One reason is that antimatter and matter must somehow be extremely different. But this recent CERN experiment does not support this notion. If we refer to the Standard Model of physics, which is a manual about every particle that is known in our universe and how it functions, every kind of atom has its very own polar opposite which is called its antiparticle, and it has the very same mass but with the exact opposite electric charge.

During this particular study, CERN scientists were attempting to determine the fundamental differences that these particles must have in order to validate the universe’s existence. And they came up totally empty. Physicists at CERN had evaluated the magnetic characteristics of protons and antiprotons with amazing precision. The good news was that these new findings totally supported the Standard Model, since the behavior of the particles was as predicted.

This matter-antimatter imbalance, as it is called today, has become a topic of conversation between particle physicists recently, and there are several research teams addressing this issue worldwide. CERN researcher Christian Smorra was one of the team members who participated in this recent experiment. He said recently, “All of our observations find a complete symmetry between matter and antimatter, which is why the Universe should not actually exist.”

He also pointed out, “An asymmetry must exist here somewhere but we simply do not understand where the difference is. What is the source of the symmetry break?” He and his team’s findings were posted in the publication Nature.

Antiprotons and protons were actually the very last holdout as far as particles which might shed light on this imbalance with matter-antimatter. Scientists who came from Mainz University located in Germany had come up with a method to evaluate the magnetism of antimatter which is around 350 times more precise than any previous method. In fact, this was measured to an amazing nine places!

And the measurement was an incredible -2.7928473441 nuclear magnetons. A proton has the exact same amount of magnetism, except that it is a positive number. Even though the study did not explain the universe’s prejudice toward matter, it provided much clearer understanding of the magnetism of an antiproton.

And the fast is that antimatter does not last very long. And because of this fact, it must be contained.
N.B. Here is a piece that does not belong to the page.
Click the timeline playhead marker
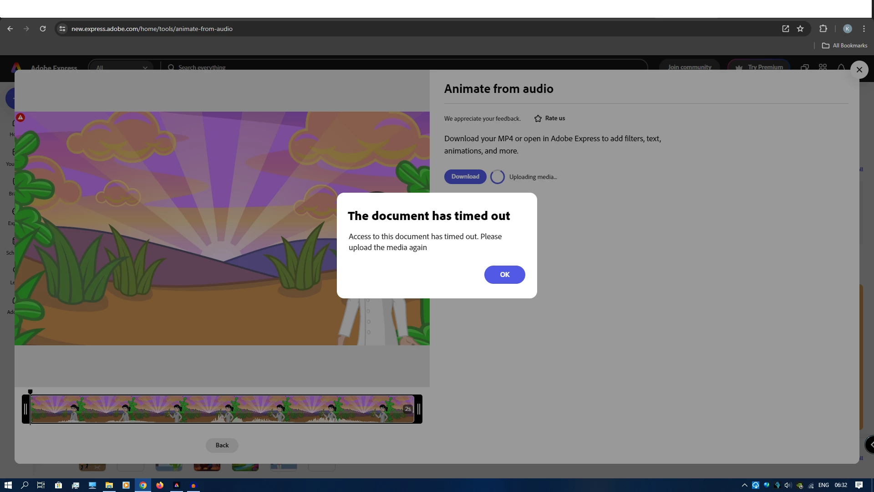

Scientists actually used 2 Penning traps, which happen to be devices that are capable of retaining antimatter particles through the use of a magnetic field and an electrical field. Stefan Ulmer, who is the spokesperson representing the BASE collaboration at CERN, submitted the following press release:

“The measurement of antiprotons was extremely difficult, and we had been working on it for ten years. The final breakthrough came with the revolutionary idea of performing the measurement with two particles. This result is the culmination of many years of continuous research and development, and the successful completion of one of the most difficult measurements ever performed in a Penning trap instrument.”

Previously, scientists have sought out the differences among particles along with their opposites by measuring and comparing their respective electrical charges, magnetism levels, and their masses. Now they are interested in evaluating them in terms of gravity, to ascertain whether a disparity exists there. There is another international collaboration from CERN which is called ALPHA. This team intends to study whether or not there is any asymmetry that is present between antihydrogen and hydrogen atoms. And the BASE team is also planning to further evaluate antiparticles magnetically.

And there is yet an additional development at CERN, as a brand new linear accelerator will introduced soon at the facility. This will let the Large Hadron Collider (LHC) reach even greater luminosities by the year 2021. The director at CERN Fabiola Gianotti, spoke at its unveiling, “This high-luminosity phase will considerably increase the potential of the LHC experiments for discovering new physics and measuring the properties of the Higgs particle in more detail.” Perhaps some new discoveries here will lead to the  unraveling of the matter-antimatter imbalance secret.